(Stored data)
------------------------------------
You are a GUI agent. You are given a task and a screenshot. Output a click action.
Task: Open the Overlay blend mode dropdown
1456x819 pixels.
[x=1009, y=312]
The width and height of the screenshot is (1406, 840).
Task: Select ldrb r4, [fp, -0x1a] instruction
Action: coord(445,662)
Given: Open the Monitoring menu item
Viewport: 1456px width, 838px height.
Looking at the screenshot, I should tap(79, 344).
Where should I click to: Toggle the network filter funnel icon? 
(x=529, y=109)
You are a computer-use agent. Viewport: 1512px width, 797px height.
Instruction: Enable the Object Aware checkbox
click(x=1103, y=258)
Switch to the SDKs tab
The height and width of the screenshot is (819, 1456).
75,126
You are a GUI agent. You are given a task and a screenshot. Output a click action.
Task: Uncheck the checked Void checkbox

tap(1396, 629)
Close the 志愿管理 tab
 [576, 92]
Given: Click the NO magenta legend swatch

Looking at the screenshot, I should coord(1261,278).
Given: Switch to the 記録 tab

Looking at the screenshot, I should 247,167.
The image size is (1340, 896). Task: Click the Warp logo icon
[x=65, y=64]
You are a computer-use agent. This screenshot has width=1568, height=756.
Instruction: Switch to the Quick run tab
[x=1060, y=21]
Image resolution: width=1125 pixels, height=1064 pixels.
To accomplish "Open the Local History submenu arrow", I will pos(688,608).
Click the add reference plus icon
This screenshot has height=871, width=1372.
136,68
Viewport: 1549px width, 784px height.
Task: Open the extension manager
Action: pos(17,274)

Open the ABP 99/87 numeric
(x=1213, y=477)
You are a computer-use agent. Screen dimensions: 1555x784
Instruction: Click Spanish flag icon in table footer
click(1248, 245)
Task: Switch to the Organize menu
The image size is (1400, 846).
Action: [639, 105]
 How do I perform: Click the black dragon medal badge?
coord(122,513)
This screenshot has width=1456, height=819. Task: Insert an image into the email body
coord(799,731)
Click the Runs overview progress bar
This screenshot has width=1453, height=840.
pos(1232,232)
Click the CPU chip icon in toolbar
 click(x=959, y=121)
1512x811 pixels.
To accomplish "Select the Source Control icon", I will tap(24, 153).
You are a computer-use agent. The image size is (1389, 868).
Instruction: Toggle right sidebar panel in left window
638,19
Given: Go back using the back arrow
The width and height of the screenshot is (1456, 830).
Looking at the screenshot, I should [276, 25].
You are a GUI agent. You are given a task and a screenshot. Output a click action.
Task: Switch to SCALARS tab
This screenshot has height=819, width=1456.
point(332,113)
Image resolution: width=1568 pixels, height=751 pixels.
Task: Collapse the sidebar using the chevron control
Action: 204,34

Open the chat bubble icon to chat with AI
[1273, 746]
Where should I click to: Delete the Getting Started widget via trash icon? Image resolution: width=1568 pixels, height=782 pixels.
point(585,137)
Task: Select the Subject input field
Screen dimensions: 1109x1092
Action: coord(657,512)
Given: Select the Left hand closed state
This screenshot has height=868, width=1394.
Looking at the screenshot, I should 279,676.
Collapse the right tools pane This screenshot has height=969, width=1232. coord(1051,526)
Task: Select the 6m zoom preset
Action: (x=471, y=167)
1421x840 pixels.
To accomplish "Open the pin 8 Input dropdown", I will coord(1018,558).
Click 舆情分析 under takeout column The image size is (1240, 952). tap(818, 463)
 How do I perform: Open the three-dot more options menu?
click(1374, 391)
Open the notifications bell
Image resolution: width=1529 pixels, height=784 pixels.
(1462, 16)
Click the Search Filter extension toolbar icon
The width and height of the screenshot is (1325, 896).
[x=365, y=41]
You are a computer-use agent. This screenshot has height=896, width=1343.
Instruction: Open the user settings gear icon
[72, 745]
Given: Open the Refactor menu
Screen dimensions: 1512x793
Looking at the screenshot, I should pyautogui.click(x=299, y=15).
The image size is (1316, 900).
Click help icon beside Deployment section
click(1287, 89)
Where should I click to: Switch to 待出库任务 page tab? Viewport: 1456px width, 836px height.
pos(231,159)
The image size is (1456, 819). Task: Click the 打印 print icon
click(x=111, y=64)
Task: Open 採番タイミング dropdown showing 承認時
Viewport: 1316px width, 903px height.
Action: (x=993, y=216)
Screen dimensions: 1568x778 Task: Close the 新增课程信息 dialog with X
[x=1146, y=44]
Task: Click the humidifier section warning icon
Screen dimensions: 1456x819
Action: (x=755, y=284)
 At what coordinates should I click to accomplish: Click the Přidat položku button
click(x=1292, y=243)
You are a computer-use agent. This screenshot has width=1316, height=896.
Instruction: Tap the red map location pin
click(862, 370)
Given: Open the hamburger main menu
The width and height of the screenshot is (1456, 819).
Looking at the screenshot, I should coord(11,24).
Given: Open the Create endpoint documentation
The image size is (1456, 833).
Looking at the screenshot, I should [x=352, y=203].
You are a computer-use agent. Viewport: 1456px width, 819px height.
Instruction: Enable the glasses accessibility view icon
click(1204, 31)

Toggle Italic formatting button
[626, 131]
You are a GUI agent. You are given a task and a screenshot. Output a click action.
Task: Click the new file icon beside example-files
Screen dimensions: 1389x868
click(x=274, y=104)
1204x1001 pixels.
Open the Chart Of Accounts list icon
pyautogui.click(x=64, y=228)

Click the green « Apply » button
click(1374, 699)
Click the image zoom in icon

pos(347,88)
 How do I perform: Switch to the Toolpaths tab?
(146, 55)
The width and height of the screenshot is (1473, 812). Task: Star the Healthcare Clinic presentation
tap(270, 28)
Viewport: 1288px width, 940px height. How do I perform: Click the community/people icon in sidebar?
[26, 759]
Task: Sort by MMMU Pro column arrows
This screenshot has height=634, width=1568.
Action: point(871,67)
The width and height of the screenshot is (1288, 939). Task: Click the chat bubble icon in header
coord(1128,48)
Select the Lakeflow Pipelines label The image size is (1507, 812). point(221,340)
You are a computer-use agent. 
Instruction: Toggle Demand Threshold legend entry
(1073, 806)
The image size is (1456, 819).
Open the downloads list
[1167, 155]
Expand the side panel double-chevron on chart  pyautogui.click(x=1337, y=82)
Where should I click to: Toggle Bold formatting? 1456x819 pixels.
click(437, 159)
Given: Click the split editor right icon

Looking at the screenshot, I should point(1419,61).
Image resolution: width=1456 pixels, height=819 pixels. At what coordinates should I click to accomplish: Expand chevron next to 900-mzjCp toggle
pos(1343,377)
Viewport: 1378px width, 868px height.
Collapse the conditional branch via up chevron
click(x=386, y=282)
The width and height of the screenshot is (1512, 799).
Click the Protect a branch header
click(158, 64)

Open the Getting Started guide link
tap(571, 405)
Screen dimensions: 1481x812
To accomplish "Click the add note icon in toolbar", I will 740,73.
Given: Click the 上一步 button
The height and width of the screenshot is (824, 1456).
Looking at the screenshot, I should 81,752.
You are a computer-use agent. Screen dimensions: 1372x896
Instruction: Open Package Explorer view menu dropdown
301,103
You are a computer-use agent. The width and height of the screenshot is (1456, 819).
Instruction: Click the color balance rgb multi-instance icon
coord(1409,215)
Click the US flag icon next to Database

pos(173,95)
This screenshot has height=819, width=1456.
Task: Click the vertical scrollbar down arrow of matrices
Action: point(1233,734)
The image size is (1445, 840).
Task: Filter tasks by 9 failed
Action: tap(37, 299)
------------------------------------
__WORK ITEM__
Every entry must appear in the answer exactly as written.

__ANSWER SECTION__
You are a GUI agent. You are given a task and a screenshot. Output a click action.
Task: Open the Overlay blend mode dropdown
1456x819 pixels.
[x=1009, y=312]
The width and height of the screenshot is (1406, 840).
Task: Select ldrb r4, [fp, -0x1a] instruction
Action: coord(445,662)
Given: Open the Monitoring menu item
Viewport: 1456px width, 838px height.
Looking at the screenshot, I should tap(79, 344).
Where should I click to: Toggle the network filter funnel icon? 
(x=529, y=109)
You are a computer-use agent. Viewport: 1512px width, 797px height.
Instruction: Enable the Object Aware checkbox
click(x=1103, y=258)
Switch to the SDKs tab
The height and width of the screenshot is (819, 1456).
75,126
You are a GUI agent. You are given a task and a screenshot. Output a click action.
Task: Uncheck the checked Void checkbox

tap(1396, 629)
Close the 志愿管理 tab
 [576, 92]
Given: Click the NO magenta legend swatch

Looking at the screenshot, I should coord(1261,278).
Given: Switch to the 記録 tab

Looking at the screenshot, I should 247,167.
The image size is (1340, 896). Task: Click the Warp logo icon
[x=65, y=64]
You are a computer-use agent. This screenshot has width=1568, height=756.
Instruction: Switch to the Quick run tab
[x=1060, y=21]
Image resolution: width=1125 pixels, height=1064 pixels.
To accomplish "Open the Local History submenu arrow", I will pos(688,608).
Click the add reference plus icon
This screenshot has height=871, width=1372.
136,68
Viewport: 1549px width, 784px height.
Task: Open the extension manager
Action: pos(17,274)

Open the ABP 99/87 numeric
(x=1213, y=477)
You are a computer-use agent. Screen dimensions: 1555x784
Instruction: Click Spanish flag icon in table footer
click(1248, 245)
Task: Switch to the Organize menu
The image size is (1400, 846).
Action: [639, 105]
 How do I perform: Click the black dragon medal badge?
coord(122,513)
This screenshot has width=1456, height=819. Task: Insert an image into the email body
coord(799,731)
Click the Runs overview progress bar
This screenshot has width=1453, height=840.
pos(1232,232)
Click the CPU chip icon in toolbar
 click(x=959, y=121)
1512x811 pixels.
To accomplish "Select the Source Control icon", I will tap(24, 153).
You are a computer-use agent. The image size is (1389, 868).
Instruction: Toggle right sidebar panel in left window
638,19
Given: Go back using the back arrow
The width and height of the screenshot is (1456, 830).
Looking at the screenshot, I should [276, 25].
You are a GUI agent. You are given a task and a screenshot. Output a click action.
Task: Switch to SCALARS tab
This screenshot has height=819, width=1456.
point(332,113)
Image resolution: width=1568 pixels, height=751 pixels.
Task: Collapse the sidebar using the chevron control
Action: 204,34

Open the chat bubble icon to chat with AI
[1273, 746]
Where should I click to: Delete the Getting Started widget via trash icon? Image resolution: width=1568 pixels, height=782 pixels.
point(585,137)
Task: Select the Subject input field
Screen dimensions: 1109x1092
Action: coord(657,512)
Given: Select the Left hand closed state
This screenshot has height=868, width=1394.
Looking at the screenshot, I should 279,676.
Collapse the right tools pane This screenshot has height=969, width=1232. coord(1051,526)
Task: Select the 6m zoom preset
Action: (x=471, y=167)
1421x840 pixels.
To accomplish "Open the pin 8 Input dropdown", I will coord(1018,558).
Click 舆情分析 under takeout column The image size is (1240, 952). tap(818, 463)
 How do I perform: Open the three-dot more options menu?
click(1374, 391)
Open the notifications bell
Image resolution: width=1529 pixels, height=784 pixels.
(1462, 16)
Click the Search Filter extension toolbar icon
The width and height of the screenshot is (1325, 896).
[x=365, y=41]
You are a computer-use agent. This screenshot has height=896, width=1343.
Instruction: Open the user settings gear icon
[72, 745]
Given: Open the Refactor menu
Screen dimensions: 1512x793
Looking at the screenshot, I should pyautogui.click(x=299, y=15).
The image size is (1316, 900).
Click help icon beside Deployment section
click(1287, 89)
Where should I click to: Switch to 待出库任务 page tab? Viewport: 1456px width, 836px height.
pos(231,159)
The image size is (1456, 819). Task: Click the 打印 print icon
click(x=111, y=64)
Task: Open 採番タイミング dropdown showing 承認時
Viewport: 1316px width, 903px height.
Action: (x=993, y=216)
Screen dimensions: 1568x778 Task: Close the 新增课程信息 dialog with X
[x=1146, y=44]
Task: Click the humidifier section warning icon
Screen dimensions: 1456x819
Action: (x=755, y=284)
 At what coordinates should I click to accomplish: Click the Přidat položku button
click(x=1292, y=243)
You are a computer-use agent. This screenshot has width=1316, height=896.
Instruction: Tap the red map location pin
click(862, 370)
Given: Open the hamburger main menu
The width and height of the screenshot is (1456, 819).
Looking at the screenshot, I should coord(11,24).
Given: Open the Create endpoint documentation
The image size is (1456, 833).
Looking at the screenshot, I should [x=352, y=203].
You are a computer-use agent. Viewport: 1456px width, 819px height.
Instruction: Enable the glasses accessibility view icon
click(1204, 31)

Toggle Italic formatting button
[626, 131]
You are a GUI agent. You are given a task and a screenshot. Output a click action.
Task: Click the new file icon beside example-files
Screen dimensions: 1389x868
click(x=274, y=104)
1204x1001 pixels.
Open the Chart Of Accounts list icon
pyautogui.click(x=64, y=228)

Click the green « Apply » button
click(1374, 699)
Click the image zoom in icon

pos(347,88)
 How do I perform: Switch to the Toolpaths tab?
(146, 55)
The width and height of the screenshot is (1473, 812). Task: Star the Healthcare Clinic presentation
tap(270, 28)
Viewport: 1288px width, 940px height. How do I perform: Click the community/people icon in sidebar?
[26, 759]
Task: Sort by MMMU Pro column arrows
This screenshot has height=634, width=1568.
Action: point(871,67)
The width and height of the screenshot is (1288, 939). Task: Click the chat bubble icon in header
coord(1128,48)
Select the Lakeflow Pipelines label The image size is (1507, 812). point(221,340)
You are a computer-use agent. 
Instruction: Toggle Demand Threshold legend entry
(1073, 806)
The image size is (1456, 819).
Open the downloads list
[1167, 155]
Expand the side panel double-chevron on chart  pyautogui.click(x=1337, y=82)
Where should I click to: Toggle Bold formatting? 1456x819 pixels.
click(437, 159)
Given: Click the split editor right icon

Looking at the screenshot, I should point(1419,61).
Image resolution: width=1456 pixels, height=819 pixels. At what coordinates should I click to accomplish: Expand chevron next to 900-mzjCp toggle
pos(1343,377)
Viewport: 1378px width, 868px height.
Collapse the conditional branch via up chevron
click(x=386, y=282)
The width and height of the screenshot is (1512, 799).
Click the Protect a branch header
click(158, 64)

Open the Getting Started guide link
tap(571, 405)
Screen dimensions: 1481x812
To accomplish "Click the add note icon in toolbar", I will 740,73.
Given: Click the 上一步 button
The height and width of the screenshot is (824, 1456).
Looking at the screenshot, I should 81,752.
You are a computer-use agent. Screen dimensions: 1372x896
Instruction: Open Package Explorer view menu dropdown
301,103
You are a computer-use agent. The width and height of the screenshot is (1456, 819).
Instruction: Click the color balance rgb multi-instance icon
coord(1409,215)
Click the US flag icon next to Database

pos(173,95)
This screenshot has height=819, width=1456.
Task: Click the vertical scrollbar down arrow of matrices
Action: point(1233,734)
The image size is (1445, 840).
Task: Filter tasks by 9 failed
Action: tap(37, 299)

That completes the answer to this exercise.